In Pratt’s New Entrepreneurship Minor, Students Learn Business Skills to Thrive in Creative Fields
Pratt Institute’s new interdisciplinary Minor in Entrepreneurship will prepare artists and designers with an entrepreneurial mindset, business acumen, and essential skills to embark on their own creative ventures. Starting this spring, the minor will provide students with business and management expertise to apply to their careers or the development of their future businesses.
Preparing Pratt students with these much-needed business skills as creative professionals—particularly in today’s complex economic environment where having experience with markets and funding is important—was the impetus for the new program.
“The new minor gives all students, no matter their major, the business and management knowledge they need to thrive in their professional pursuits,” said Audrey Schultz, the minor’s coordinator and professor of construction/facilities management and real estate practice. “Graduates who enroll in this minor will be well poised to succeed in an array of career paths including leading their own practice, launching a new venture, and contributing to an existing business.”
The minor is available to all Pratt students after the completion of their first year and requires 15 credit hours. Students will learn how to incubate promising projects, how to financially manage their enterprise, how to work with diverse people and ideas, and how to be an ethical and mindful leader. They will also put their education to practice in an internship and get the opportunity to pitch concepts and engage with professional entrepreneurs.
As the National Endowments of the Arts reported in March 2020, the arts and cultural sector continues to be a major area of economic vitality: between 2015 and 2017 it grew at more than twice the rate of the total United States economy, fueled by expanding fields including arts-related construction and publishing. Especially in times of uncertainty, having insight into economic opportunities in the arts and how to sustain creative practices is crucial.

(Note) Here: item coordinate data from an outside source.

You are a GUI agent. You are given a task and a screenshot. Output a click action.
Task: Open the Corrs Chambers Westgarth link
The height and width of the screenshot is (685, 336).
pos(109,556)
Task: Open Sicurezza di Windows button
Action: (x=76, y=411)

The minor builds on Pratt’s ongoing commitment to promoting the entrepreneurship skills that will help students advance into the professional world, with both established and new classes being brought into the program. Whether a designer founding a brand, an architect proposing a project, an arts educator joining a nonprofit, or a painter selling their work, understanding of business can empower creatives to turn their passions into flourishing careers.